How to improve the usability of nested packages
rouslank at msn.com
Tue Nov 6 05:02:42 CET 2012
On 11/02/2012 12:11 PM, Michael Schwarz wrote:
> … which doesn't work. Some of the modules reference other modules in
> the same package. I'm not talking about cyclic references, but, for
> example, the "dialog" module uses the "transaction" module. The
> problem is that the "dialog" module uses the same mechanism shown
> above to import the other modules from it's package. This means that
> modules and packages are imported in this order:
> - Application code executes "from the_library import sip"
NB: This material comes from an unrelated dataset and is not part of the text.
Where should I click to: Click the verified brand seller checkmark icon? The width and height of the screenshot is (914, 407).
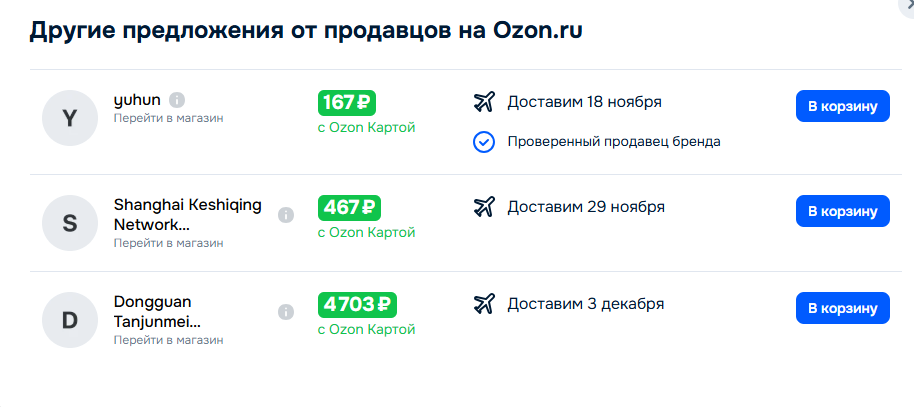(484, 141)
> - the_library/__init__.py is executed. No imports here.
> - the_library/sip/__init__.py executes "from . import [...], dialog"
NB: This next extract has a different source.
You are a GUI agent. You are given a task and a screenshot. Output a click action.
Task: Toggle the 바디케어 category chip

> - the_library/sip/dialog.py executes "from the_library import sip"
In a way, you do have a cyclic reference. If you think of "import sip"
as "from sip import __init__ as sip", it should become apparent.
Anyway, I see two ways around this. One is to rename the package and
create a module under the_library with the old package name that imports
what you want. To keep using the same names, every module in the package
can import siblings like so (where sippkg is the new package name):
sip = the_library.sippkg
The second way is to not use import at all to load sibling modules
(except in __init__.py), and instead use:
sip = sys.modules['the_library.sip']
This will work as long as you are careful to load the modules from
__init__.py in the correct order, where each module's dependencies must
appear before the module, in the import list.